The comment: "JM said...
An interesting take on collections and narratives, and certainly one that I can get behind. Although I was being all selfish and thinking that the reader/viewer/visitor of the collection is the one who ultimately makes the narrative, I see the power of the narrative for the collector to do just what you said, to fill in the gaps. Then again, that assumes there will only ever be the one narrative: the collector's."
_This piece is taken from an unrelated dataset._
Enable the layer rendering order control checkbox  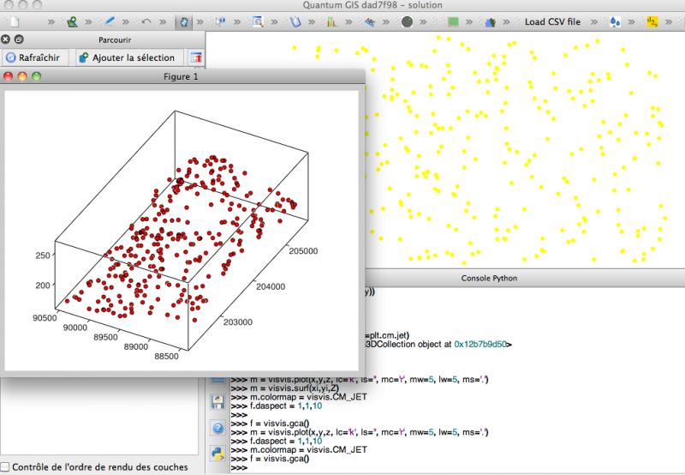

In the original post I neglected to see the role of the audience as a reciever. I argued that the audience, through mis-interpretation, required of the collecting party a narrative to justify the actions, but I didn't neccessarily consider the audience's role after the narrative has been told. I would, to some degree, agree with JM's "selfish" impulse to think that the audience (reader/viewer/visitor) makes the narrative. Reception of a narrative is certainly an often private and individual act (albeit, maybe influenced by social factors) and so a presented narrative is definately going to be different for different people (I don't think that a narrative has one, true meaning). Where I disagree with JM is in the final statement. A narrative presented by the collector does not constitute only one narrative. The collector, knowing that they need to explain their intentions for the collections, creates an accompnaying narrative. That narrative attempts to "fill in the gaps." But, when the narrative reaches an audience, it is recieved by the audience, and interpreted. The act of interpretation then creates a number of derivitive narratives: narratives that come from the original, but are changed by the audience. Therefore, even though the author has created one narrative, there is not only one exisitng narrjavascript:void(0)ative.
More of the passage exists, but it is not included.